**TASK OBJECTIVE:** Hand back each record exactly as you find it.

**EXERCISE MATERIALS:**
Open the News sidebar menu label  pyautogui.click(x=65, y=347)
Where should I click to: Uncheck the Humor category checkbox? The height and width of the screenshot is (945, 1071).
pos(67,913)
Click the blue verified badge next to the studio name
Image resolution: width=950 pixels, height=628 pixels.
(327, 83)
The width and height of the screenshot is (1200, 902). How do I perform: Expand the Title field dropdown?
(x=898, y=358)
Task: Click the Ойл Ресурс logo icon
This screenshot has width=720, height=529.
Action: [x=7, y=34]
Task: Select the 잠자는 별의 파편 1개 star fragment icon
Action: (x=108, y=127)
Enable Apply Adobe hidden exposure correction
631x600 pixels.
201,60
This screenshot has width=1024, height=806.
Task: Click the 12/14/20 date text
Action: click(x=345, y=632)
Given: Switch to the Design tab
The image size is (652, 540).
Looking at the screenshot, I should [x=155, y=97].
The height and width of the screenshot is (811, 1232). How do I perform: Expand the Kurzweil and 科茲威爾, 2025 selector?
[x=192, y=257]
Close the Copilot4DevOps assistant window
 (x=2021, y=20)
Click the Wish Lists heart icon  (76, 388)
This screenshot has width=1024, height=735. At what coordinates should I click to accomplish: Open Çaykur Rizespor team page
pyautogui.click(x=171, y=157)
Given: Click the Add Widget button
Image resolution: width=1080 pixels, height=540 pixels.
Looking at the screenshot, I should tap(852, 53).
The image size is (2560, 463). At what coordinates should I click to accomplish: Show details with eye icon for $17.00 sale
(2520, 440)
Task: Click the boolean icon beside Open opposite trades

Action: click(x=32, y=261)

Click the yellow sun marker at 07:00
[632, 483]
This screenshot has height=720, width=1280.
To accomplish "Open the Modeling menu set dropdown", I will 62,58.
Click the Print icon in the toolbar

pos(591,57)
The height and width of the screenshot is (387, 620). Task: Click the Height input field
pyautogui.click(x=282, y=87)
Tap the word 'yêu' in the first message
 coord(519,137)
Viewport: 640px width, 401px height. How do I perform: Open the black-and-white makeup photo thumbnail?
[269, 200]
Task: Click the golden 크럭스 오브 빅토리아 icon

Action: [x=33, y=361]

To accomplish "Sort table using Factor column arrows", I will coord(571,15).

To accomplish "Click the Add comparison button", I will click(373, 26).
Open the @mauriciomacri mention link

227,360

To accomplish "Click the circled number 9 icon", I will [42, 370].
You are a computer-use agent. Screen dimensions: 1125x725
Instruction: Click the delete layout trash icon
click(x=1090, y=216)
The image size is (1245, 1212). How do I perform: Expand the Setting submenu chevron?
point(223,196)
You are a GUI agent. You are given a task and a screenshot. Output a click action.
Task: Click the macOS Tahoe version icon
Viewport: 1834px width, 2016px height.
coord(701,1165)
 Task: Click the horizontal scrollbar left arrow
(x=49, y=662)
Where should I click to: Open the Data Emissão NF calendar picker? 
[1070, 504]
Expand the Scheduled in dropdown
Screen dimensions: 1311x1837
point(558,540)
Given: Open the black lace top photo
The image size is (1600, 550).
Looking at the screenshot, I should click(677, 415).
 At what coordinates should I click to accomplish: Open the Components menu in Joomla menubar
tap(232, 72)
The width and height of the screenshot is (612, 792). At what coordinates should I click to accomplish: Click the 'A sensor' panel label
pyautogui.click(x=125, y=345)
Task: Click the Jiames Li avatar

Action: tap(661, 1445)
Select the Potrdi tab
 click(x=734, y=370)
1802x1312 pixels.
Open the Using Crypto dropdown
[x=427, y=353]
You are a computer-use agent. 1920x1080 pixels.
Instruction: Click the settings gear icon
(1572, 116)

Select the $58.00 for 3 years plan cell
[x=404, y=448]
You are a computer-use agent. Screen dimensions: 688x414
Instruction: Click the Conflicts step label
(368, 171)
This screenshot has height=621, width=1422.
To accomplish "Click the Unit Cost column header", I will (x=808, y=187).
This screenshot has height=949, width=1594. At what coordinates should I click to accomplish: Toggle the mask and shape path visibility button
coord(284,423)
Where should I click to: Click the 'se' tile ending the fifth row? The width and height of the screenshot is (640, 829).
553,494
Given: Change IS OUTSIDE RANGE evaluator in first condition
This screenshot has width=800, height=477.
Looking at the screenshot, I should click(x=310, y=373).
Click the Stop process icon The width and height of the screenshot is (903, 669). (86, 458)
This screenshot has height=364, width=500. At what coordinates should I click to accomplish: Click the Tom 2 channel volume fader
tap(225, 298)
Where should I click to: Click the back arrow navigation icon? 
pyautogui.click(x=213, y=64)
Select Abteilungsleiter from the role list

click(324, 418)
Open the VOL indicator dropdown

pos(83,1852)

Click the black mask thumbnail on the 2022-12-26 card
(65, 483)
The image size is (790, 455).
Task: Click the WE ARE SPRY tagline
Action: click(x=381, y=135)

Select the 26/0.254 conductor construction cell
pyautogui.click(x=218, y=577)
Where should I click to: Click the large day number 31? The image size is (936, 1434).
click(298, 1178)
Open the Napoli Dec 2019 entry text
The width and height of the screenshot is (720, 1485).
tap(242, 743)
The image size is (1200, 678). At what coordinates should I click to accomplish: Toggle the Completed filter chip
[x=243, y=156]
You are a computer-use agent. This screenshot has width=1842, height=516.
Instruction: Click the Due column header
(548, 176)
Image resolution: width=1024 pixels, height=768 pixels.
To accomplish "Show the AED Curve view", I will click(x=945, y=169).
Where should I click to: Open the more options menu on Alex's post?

**EXPECTED ANSWER:**
Open the News sidebar menu label  pyautogui.click(x=65, y=347)
Where should I click to: Uncheck the Humor category checkbox? The height and width of the screenshot is (945, 1071).
pos(67,913)
Click the blue verified badge next to the studio name
Image resolution: width=950 pixels, height=628 pixels.
(327, 83)
The width and height of the screenshot is (1200, 902). How do I perform: Expand the Title field dropdown?
(x=898, y=358)
Task: Click the Ойл Ресурс logo icon
This screenshot has width=720, height=529.
Action: [x=7, y=34]
Task: Select the 잠자는 별의 파편 1개 star fragment icon
Action: (x=108, y=127)
Enable Apply Adobe hidden exposure correction
631x600 pixels.
201,60
This screenshot has width=1024, height=806.
Task: Click the 12/14/20 date text
Action: click(x=345, y=632)
Given: Switch to the Design tab
The image size is (652, 540).
Looking at the screenshot, I should [x=155, y=97].
The height and width of the screenshot is (811, 1232). How do I perform: Expand the Kurzweil and 科茲威爾, 2025 selector?
[x=192, y=257]
Close the Copilot4DevOps assistant window
 (x=2021, y=20)
Click the Wish Lists heart icon  (76, 388)
This screenshot has width=1024, height=735. At what coordinates should I click to accomplish: Open Çaykur Rizespor team page
pyautogui.click(x=171, y=157)
Given: Click the Add Widget button
Image resolution: width=1080 pixels, height=540 pixels.
Looking at the screenshot, I should tap(852, 53).
The image size is (2560, 463). At what coordinates should I click to accomplish: Show details with eye icon for $17.00 sale
(2520, 440)
Task: Click the boolean icon beside Open opposite trades

Action: click(x=32, y=261)

Click the yellow sun marker at 07:00
[632, 483]
This screenshot has height=720, width=1280.
To accomplish "Open the Modeling menu set dropdown", I will 62,58.
Click the Print icon in the toolbar

pos(591,57)
The height and width of the screenshot is (387, 620). Task: Click the Height input field
pyautogui.click(x=282, y=87)
Tap the word 'yêu' in the first message
 coord(519,137)
Viewport: 640px width, 401px height. How do I perform: Open the black-and-white makeup photo thumbnail?
[269, 200]
Task: Click the golden 크럭스 오브 빅토리아 icon

Action: [x=33, y=361]

To accomplish "Sort table using Factor column arrows", I will coord(571,15).

To accomplish "Click the Add comparison button", I will click(373, 26).
Open the @mauriciomacri mention link

227,360

To accomplish "Click the circled number 9 icon", I will [42, 370].
You are a computer-use agent. Screen dimensions: 1125x725
Instruction: Click the delete layout trash icon
click(x=1090, y=216)
The image size is (1245, 1212). How do I perform: Expand the Setting submenu chevron?
point(223,196)
You are a GUI agent. You are given a task and a screenshot. Output a click action.
Task: Click the macOS Tahoe version icon
Viewport: 1834px width, 2016px height.
coord(701,1165)
 Task: Click the horizontal scrollbar left arrow
(x=49, y=662)
Where should I click to: Open the Data Emissão NF calendar picker? 
[1070, 504]
Expand the Scheduled in dropdown
Screen dimensions: 1311x1837
point(558,540)
Given: Open the black lace top photo
The image size is (1600, 550).
Looking at the screenshot, I should click(677, 415).
 At what coordinates should I click to accomplish: Open the Components menu in Joomla menubar
tap(232, 72)
The width and height of the screenshot is (612, 792). At what coordinates should I click to accomplish: Click the 'A sensor' panel label
pyautogui.click(x=125, y=345)
Task: Click the Jiames Li avatar

Action: tap(661, 1445)
Select the Potrdi tab
 click(x=734, y=370)
1802x1312 pixels.
Open the Using Crypto dropdown
[x=427, y=353]
You are a computer-use agent. 1920x1080 pixels.
Instruction: Click the settings gear icon
(1572, 116)

Select the $58.00 for 3 years plan cell
[x=404, y=448]
You are a computer-use agent. Screen dimensions: 688x414
Instruction: Click the Conflicts step label
(368, 171)
This screenshot has height=621, width=1422.
To accomplish "Click the Unit Cost column header", I will (x=808, y=187).
This screenshot has height=949, width=1594. At what coordinates should I click to accomplish: Toggle the mask and shape path visibility button
coord(284,423)
Where should I click to: Click the 'se' tile ending the fifth row? The width and height of the screenshot is (640, 829).
553,494
Given: Change IS OUTSIDE RANGE evaluator in first condition
This screenshot has width=800, height=477.
Looking at the screenshot, I should click(x=310, y=373).
Click the Stop process icon The width and height of the screenshot is (903, 669). (86, 458)
This screenshot has height=364, width=500. At what coordinates should I click to accomplish: Click the Tom 2 channel volume fader
tap(225, 298)
Where should I click to: Click the back arrow navigation icon? 
pyautogui.click(x=213, y=64)
Select Abteilungsleiter from the role list

click(324, 418)
Open the VOL indicator dropdown

pos(83,1852)

Click the black mask thumbnail on the 2022-12-26 card
(65, 483)
The image size is (790, 455).
Task: Click the WE ARE SPRY tagline
Action: click(x=381, y=135)

Select the 26/0.254 conductor construction cell
pyautogui.click(x=218, y=577)
Where should I click to: Click the large day number 31? The image size is (936, 1434).
click(298, 1178)
Open the Napoli Dec 2019 entry text
The width and height of the screenshot is (720, 1485).
tap(242, 743)
The image size is (1200, 678). At what coordinates should I click to accomplish: Toggle the Completed filter chip
[x=243, y=156]
You are a computer-use agent. This screenshot has width=1842, height=516.
Instruction: Click the Due column header
(548, 176)
Image resolution: width=1024 pixels, height=768 pixels.
To accomplish "Show the AED Curve view", I will click(x=945, y=169).
Where should I click to: Open the more options menu on Alex's post?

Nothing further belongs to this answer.